TIMESINDONESIA, JAKARTA – Membawa gelar mantan narapidana adalah beban tersendiri yang harus ditanggung oleh pelanggar hukum yang telah menjalani masa pidana di Rumah  Tahanan Negara (Rutan) maupun Lembaga Pemasyarakatan (Lapas).

Stigma mantan narapidana muncul dari masyarakat yang membuat orang-orang dengan status mantan narapidana sulit beradaptasi dan membuat mereka harus memiliki kekuatan untuk bertahan dari kesulitan serta hambatan yang dihadapi dalam kehidupan sosial. Ironisnya, sedikit orang di masyarakat peduli dengan keberadaan mantan narapidana, atau mengakui keberadaan mereka dalam hubungan sosial dengan kata lain masyarakat bersifat individualistik atau apatis terhadap keberadaan mantan narapidana.
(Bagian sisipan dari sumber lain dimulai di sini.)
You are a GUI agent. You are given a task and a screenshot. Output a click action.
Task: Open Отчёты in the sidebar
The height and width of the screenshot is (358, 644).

Seolah-olah seorang mantan narapidana yang telah kembali ke masyarakat dianggap orang yang dalam hidupnya akan selalu melakukan kajahatan. Pandangan dari masyarakat tersebut menyebabkan kebanyakan dari mantan narapidana  menarik diri dari kehidupan sosial karena anggapan bahwa mereka dikucilkan oleh sebagian masyarakat, tetapi ada juga mantan narapidana yang sudah tidak peduli dengan  anggapan masyarakat sekitarnya. Entah mereka mau dikucilkan atau tidak itu sudah urusan masyarakat sekitar. 

Stigma negatif yang diterima oleh mantan narapidana merupakan suatu ketidakadilan yang mereka terima. Mantan narapidana telah menerima penghukuman berupa sanksi pidana yang telah mereka jalani di rutan maupun lapas sebagai bentuk penebusan kesalahan yang pernah mereka lakukan. Penebusan tersebut sudah seperti tindakan membayar hutang kepada pemberi hutang.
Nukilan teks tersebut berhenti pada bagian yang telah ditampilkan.